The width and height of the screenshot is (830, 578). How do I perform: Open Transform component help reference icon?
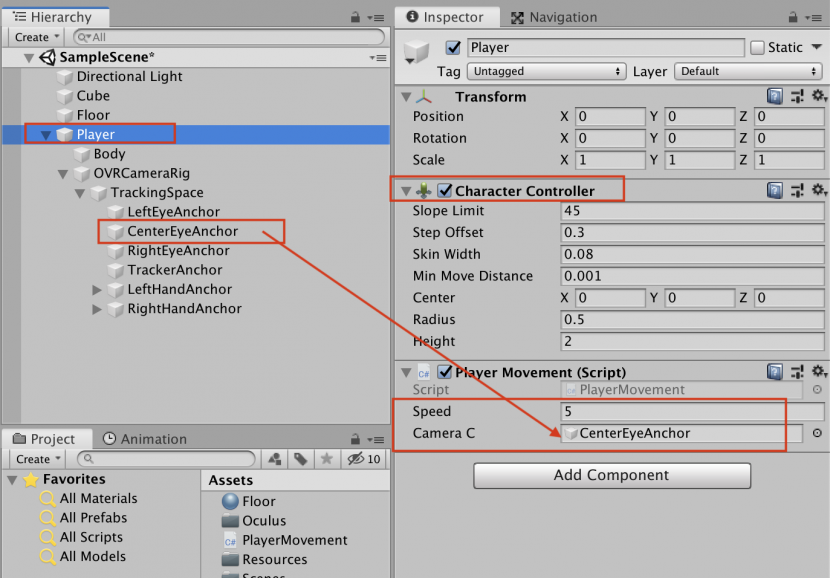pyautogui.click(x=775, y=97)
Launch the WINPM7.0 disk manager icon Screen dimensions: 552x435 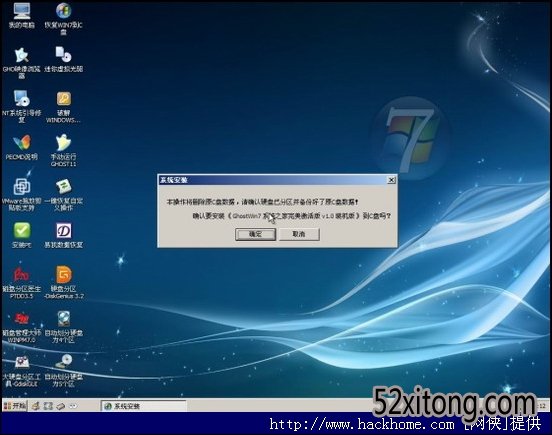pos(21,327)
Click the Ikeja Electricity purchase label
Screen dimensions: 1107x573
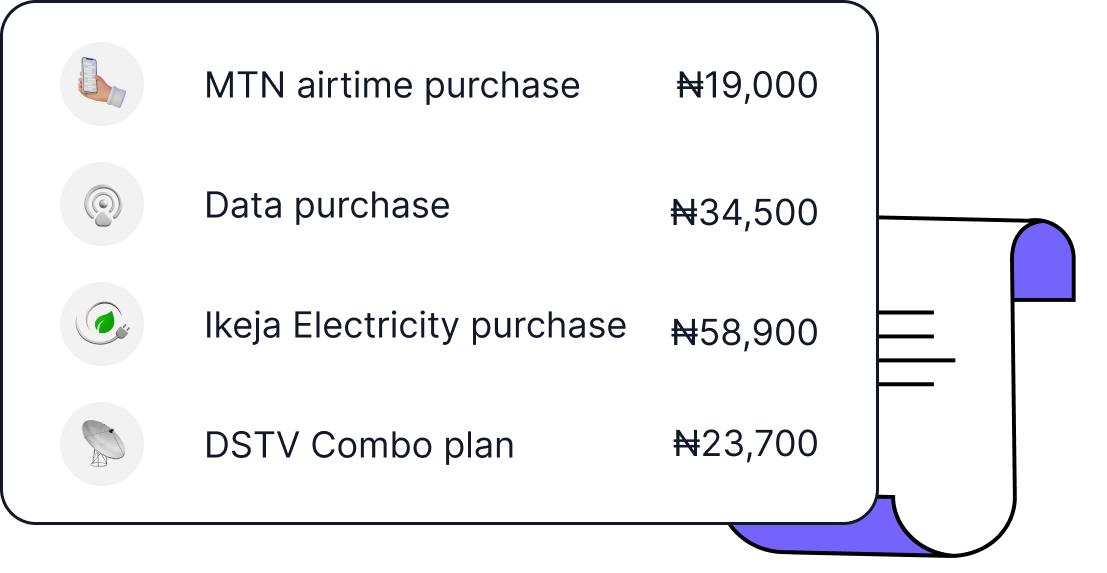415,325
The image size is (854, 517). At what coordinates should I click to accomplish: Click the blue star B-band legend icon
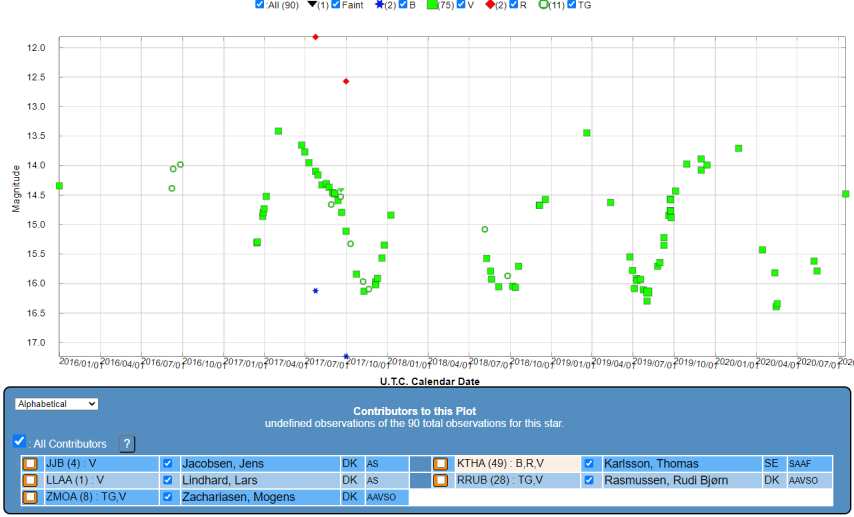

### What needs to be done
An exact transcription is needed, covering the line with "Click the Ikeja Electricity purchase label" and every line after it to the end of the entries, but not the pictures.

### Task result
Click the Ikeja Electricity purchase label
Screen dimensions: 1107x573
415,325
The image size is (854, 517). At what coordinates should I click to accomplish: Click the blue star B-band legend icon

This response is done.